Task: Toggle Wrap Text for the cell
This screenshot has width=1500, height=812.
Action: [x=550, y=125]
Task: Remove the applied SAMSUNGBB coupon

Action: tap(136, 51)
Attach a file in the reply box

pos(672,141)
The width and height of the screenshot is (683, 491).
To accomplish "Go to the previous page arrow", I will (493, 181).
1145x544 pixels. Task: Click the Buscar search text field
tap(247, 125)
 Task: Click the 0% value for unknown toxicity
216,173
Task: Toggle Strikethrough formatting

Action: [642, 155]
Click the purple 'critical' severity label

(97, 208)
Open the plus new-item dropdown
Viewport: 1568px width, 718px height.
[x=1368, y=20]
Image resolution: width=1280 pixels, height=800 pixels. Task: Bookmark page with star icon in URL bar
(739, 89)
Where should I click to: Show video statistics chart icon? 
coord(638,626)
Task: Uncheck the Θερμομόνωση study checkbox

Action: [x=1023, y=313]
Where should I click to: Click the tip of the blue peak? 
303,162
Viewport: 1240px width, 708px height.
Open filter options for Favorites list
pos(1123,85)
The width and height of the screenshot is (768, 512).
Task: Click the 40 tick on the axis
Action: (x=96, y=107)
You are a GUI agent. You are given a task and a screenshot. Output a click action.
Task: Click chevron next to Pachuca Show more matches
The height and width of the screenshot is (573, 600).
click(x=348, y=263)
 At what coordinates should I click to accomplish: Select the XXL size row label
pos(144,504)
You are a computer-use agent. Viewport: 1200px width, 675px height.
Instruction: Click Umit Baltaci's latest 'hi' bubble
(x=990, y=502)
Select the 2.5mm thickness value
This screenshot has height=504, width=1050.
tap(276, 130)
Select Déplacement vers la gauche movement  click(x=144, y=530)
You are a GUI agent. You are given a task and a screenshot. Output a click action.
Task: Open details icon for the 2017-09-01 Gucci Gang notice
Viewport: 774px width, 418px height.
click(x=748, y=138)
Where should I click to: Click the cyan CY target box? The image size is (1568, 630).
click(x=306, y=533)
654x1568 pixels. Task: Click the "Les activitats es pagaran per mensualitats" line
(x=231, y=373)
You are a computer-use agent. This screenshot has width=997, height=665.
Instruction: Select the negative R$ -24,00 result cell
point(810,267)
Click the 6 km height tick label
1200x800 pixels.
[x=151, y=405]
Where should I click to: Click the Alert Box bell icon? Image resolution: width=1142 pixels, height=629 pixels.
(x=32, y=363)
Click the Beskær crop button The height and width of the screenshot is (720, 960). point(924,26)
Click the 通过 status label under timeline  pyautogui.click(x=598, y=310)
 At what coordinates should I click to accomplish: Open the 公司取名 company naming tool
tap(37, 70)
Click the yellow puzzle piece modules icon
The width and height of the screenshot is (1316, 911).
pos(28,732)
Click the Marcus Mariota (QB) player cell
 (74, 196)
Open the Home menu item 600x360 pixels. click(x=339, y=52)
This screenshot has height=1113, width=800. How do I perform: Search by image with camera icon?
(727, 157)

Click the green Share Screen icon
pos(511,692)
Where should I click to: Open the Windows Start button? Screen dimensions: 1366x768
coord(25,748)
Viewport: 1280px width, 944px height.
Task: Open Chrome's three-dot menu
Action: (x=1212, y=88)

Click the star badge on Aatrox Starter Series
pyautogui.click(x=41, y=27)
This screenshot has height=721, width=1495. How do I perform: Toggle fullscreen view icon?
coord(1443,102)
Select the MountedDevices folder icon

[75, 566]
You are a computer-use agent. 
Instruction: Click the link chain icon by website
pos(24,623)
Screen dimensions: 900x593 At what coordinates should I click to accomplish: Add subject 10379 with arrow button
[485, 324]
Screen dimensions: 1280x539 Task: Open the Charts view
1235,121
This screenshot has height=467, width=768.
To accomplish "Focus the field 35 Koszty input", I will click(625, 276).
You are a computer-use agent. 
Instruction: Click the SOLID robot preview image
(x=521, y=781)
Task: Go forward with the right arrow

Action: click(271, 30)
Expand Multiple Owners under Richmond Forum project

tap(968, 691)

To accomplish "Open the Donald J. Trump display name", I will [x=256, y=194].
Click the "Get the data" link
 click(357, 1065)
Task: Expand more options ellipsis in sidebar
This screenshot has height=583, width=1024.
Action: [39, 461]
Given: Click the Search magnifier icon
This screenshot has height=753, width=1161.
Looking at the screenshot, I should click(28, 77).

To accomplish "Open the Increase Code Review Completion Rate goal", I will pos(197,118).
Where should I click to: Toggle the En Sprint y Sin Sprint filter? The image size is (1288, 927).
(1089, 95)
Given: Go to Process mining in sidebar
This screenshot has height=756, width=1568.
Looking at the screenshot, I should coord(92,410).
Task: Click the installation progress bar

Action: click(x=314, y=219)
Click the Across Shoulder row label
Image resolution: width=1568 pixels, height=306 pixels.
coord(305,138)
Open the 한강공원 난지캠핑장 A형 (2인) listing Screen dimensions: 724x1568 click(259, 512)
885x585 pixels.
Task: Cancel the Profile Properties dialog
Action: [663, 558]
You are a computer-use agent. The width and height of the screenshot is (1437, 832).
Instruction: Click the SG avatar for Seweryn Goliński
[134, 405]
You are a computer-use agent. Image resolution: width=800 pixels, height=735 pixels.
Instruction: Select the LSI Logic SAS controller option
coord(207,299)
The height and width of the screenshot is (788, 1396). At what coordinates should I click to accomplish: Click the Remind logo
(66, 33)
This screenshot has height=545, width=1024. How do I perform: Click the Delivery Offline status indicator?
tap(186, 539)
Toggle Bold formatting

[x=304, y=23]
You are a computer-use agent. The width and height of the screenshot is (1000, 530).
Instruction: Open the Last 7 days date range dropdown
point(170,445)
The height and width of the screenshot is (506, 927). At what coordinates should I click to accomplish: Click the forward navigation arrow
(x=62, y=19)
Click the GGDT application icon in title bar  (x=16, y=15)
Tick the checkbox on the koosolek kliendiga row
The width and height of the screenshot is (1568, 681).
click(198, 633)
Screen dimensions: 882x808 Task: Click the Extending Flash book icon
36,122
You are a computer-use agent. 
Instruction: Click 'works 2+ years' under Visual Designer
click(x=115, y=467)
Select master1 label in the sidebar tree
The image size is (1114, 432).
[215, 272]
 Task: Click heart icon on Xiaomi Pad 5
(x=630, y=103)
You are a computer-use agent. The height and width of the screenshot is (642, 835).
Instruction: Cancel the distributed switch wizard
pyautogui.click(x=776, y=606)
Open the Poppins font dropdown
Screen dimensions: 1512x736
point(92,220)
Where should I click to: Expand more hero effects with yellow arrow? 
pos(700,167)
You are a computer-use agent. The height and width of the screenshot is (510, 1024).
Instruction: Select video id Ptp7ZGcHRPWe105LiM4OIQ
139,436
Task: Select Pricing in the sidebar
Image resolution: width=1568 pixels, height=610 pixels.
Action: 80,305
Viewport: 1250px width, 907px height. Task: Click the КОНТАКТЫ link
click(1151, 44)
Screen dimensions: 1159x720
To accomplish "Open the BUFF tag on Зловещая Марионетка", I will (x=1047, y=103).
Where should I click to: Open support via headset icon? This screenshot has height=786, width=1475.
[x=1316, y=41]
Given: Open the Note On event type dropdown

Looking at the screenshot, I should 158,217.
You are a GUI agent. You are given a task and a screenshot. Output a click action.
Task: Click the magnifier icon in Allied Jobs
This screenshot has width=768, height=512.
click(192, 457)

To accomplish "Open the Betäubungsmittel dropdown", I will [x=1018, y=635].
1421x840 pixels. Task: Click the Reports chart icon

The problem —
Retype the entries above. Match them exactly.

Answer area —
Task: Toggle Wrap Text for the cell
This screenshot has width=1500, height=812.
Action: [x=550, y=125]
Task: Remove the applied SAMSUNGBB coupon

Action: tap(136, 51)
Attach a file in the reply box

pos(672,141)
The width and height of the screenshot is (683, 491).
To accomplish "Go to the previous page arrow", I will (493, 181).
1145x544 pixels. Task: Click the Buscar search text field
tap(247, 125)
 Task: Click the 0% value for unknown toxicity
216,173
Task: Toggle Strikethrough formatting

Action: [642, 155]
Click the purple 'critical' severity label

(97, 208)
Open the plus new-item dropdown
Viewport: 1568px width, 718px height.
[x=1368, y=20]
Image resolution: width=1280 pixels, height=800 pixels. Task: Bookmark page with star icon in URL bar
(739, 89)
Where should I click to: Show video statistics chart icon? 
coord(638,626)
Task: Uncheck the Θερμομόνωση study checkbox

Action: [x=1023, y=313]
Where should I click to: Click the tip of the blue peak? 
303,162
Viewport: 1240px width, 708px height.
Open filter options for Favorites list
pos(1123,85)
The width and height of the screenshot is (768, 512).
Task: Click the 40 tick on the axis
Action: (x=96, y=107)
You are a GUI agent. You are given a task and a screenshot. Output a click action.
Task: Click chevron next to Pachuca Show more matches
The height and width of the screenshot is (573, 600).
click(x=348, y=263)
 At what coordinates should I click to accomplish: Select the XXL size row label
pos(144,504)
You are a computer-use agent. Viewport: 1200px width, 675px height.
Instruction: Click Umit Baltaci's latest 'hi' bubble
(x=990, y=502)
Select the 2.5mm thickness value
This screenshot has height=504, width=1050.
tap(276, 130)
Select Déplacement vers la gauche movement  click(x=144, y=530)
You are a GUI agent. You are given a task and a screenshot. Output a click action.
Task: Open details icon for the 2017-09-01 Gucci Gang notice
Viewport: 774px width, 418px height.
click(x=748, y=138)
Where should I click to: Click the cyan CY target box? The image size is (1568, 630).
click(x=306, y=533)
654x1568 pixels. Task: Click the "Les activitats es pagaran per mensualitats" line
(x=231, y=373)
You are a computer-use agent. This screenshot has width=997, height=665.
Instruction: Select the negative R$ -24,00 result cell
point(810,267)
Click the 6 km height tick label
1200x800 pixels.
[x=151, y=405]
Where should I click to: Click the Alert Box bell icon? Image resolution: width=1142 pixels, height=629 pixels.
(x=32, y=363)
Click the Beskær crop button The height and width of the screenshot is (720, 960). point(924,26)
Click the 通过 status label under timeline  pyautogui.click(x=598, y=310)
 At what coordinates should I click to accomplish: Open the 公司取名 company naming tool
tap(37, 70)
Click the yellow puzzle piece modules icon
The width and height of the screenshot is (1316, 911).
pos(28,732)
Click the Marcus Mariota (QB) player cell
 (74, 196)
Open the Home menu item 600x360 pixels. click(x=339, y=52)
This screenshot has height=1113, width=800. How do I perform: Search by image with camera icon?
(727, 157)

Click the green Share Screen icon
pos(511,692)
Where should I click to: Open the Windows Start button? Screen dimensions: 1366x768
coord(25,748)
Viewport: 1280px width, 944px height.
Task: Open Chrome's three-dot menu
Action: (x=1212, y=88)

Click the star badge on Aatrox Starter Series
pyautogui.click(x=41, y=27)
This screenshot has height=721, width=1495. How do I perform: Toggle fullscreen view icon?
coord(1443,102)
Select the MountedDevices folder icon

[75, 566]
You are a computer-use agent. 
Instruction: Click the link chain icon by website
pos(24,623)
Screen dimensions: 900x593 At what coordinates should I click to accomplish: Add subject 10379 with arrow button
[485, 324]
Screen dimensions: 1280x539 Task: Open the Charts view
1235,121
This screenshot has height=467, width=768.
To accomplish "Focus the field 35 Koszty input", I will click(625, 276).
You are a computer-use agent. 
Instruction: Click the SOLID robot preview image
(x=521, y=781)
Task: Go forward with the right arrow

Action: click(271, 30)
Expand Multiple Owners under Richmond Forum project

tap(968, 691)

To accomplish "Open the Donald J. Trump display name", I will [x=256, y=194].
Click the "Get the data" link
 click(357, 1065)
Task: Expand more options ellipsis in sidebar
This screenshot has height=583, width=1024.
Action: [39, 461]
Given: Click the Search magnifier icon
This screenshot has height=753, width=1161.
Looking at the screenshot, I should click(28, 77).

To accomplish "Open the Increase Code Review Completion Rate goal", I will pos(197,118).
Where should I click to: Toggle the En Sprint y Sin Sprint filter? The image size is (1288, 927).
(1089, 95)
Given: Go to Process mining in sidebar
This screenshot has height=756, width=1568.
Looking at the screenshot, I should coord(92,410).
Task: Click the installation progress bar

Action: click(x=314, y=219)
Click the Across Shoulder row label
Image resolution: width=1568 pixels, height=306 pixels.
coord(305,138)
Open the 한강공원 난지캠핑장 A형 (2인) listing Screen dimensions: 724x1568 click(259, 512)
885x585 pixels.
Task: Cancel the Profile Properties dialog
Action: [663, 558]
You are a computer-use agent. The width and height of the screenshot is (1437, 832).
Instruction: Click the SG avatar for Seweryn Goliński
[134, 405]
You are a computer-use agent. Image resolution: width=800 pixels, height=735 pixels.
Instruction: Select the LSI Logic SAS controller option
coord(207,299)
The height and width of the screenshot is (788, 1396). At what coordinates should I click to accomplish: Click the Remind logo
(66, 33)
This screenshot has height=545, width=1024. How do I perform: Click the Delivery Offline status indicator?
tap(186, 539)
Toggle Bold formatting

[x=304, y=23]
You are a computer-use agent. The width and height of the screenshot is (1000, 530).
Instruction: Open the Last 7 days date range dropdown
point(170,445)
The height and width of the screenshot is (506, 927). At what coordinates should I click to accomplish: Click the forward navigation arrow
(x=62, y=19)
Click the GGDT application icon in title bar  (x=16, y=15)
Tick the checkbox on the koosolek kliendiga row
The width and height of the screenshot is (1568, 681).
click(198, 633)
Screen dimensions: 882x808 Task: Click the Extending Flash book icon
36,122
You are a computer-use agent. 
Instruction: Click 'works 2+ years' under Visual Designer
click(x=115, y=467)
Select master1 label in the sidebar tree
The image size is (1114, 432).
[215, 272]
 Task: Click heart icon on Xiaomi Pad 5
(x=630, y=103)
You are a computer-use agent. The height and width of the screenshot is (642, 835).
Instruction: Cancel the distributed switch wizard
pyautogui.click(x=776, y=606)
Open the Poppins font dropdown
Screen dimensions: 1512x736
point(92,220)
Where should I click to: Expand more hero effects with yellow arrow? 
pos(700,167)
You are a computer-use agent. The height and width of the screenshot is (510, 1024).
Instruction: Select video id Ptp7ZGcHRPWe105LiM4OIQ
139,436
Task: Select Pricing in the sidebar
Image resolution: width=1568 pixels, height=610 pixels.
Action: 80,305
Viewport: 1250px width, 907px height. Task: Click the КОНТАКТЫ link
click(1151, 44)
Screen dimensions: 1159x720
To accomplish "Open the BUFF tag on Зловещая Марионетка", I will (x=1047, y=103).
Where should I click to: Open support via headset icon? This screenshot has height=786, width=1475.
[x=1316, y=41]
Given: Open the Note On event type dropdown

Looking at the screenshot, I should 158,217.
You are a GUI agent. You are given a task and a screenshot. Output a click action.
Task: Click the magnifier icon in Allied Jobs
This screenshot has width=768, height=512.
click(192, 457)

To accomplish "Open the Betäubungsmittel dropdown", I will [x=1018, y=635].
1421x840 pixels. Task: Click the Reports chart icon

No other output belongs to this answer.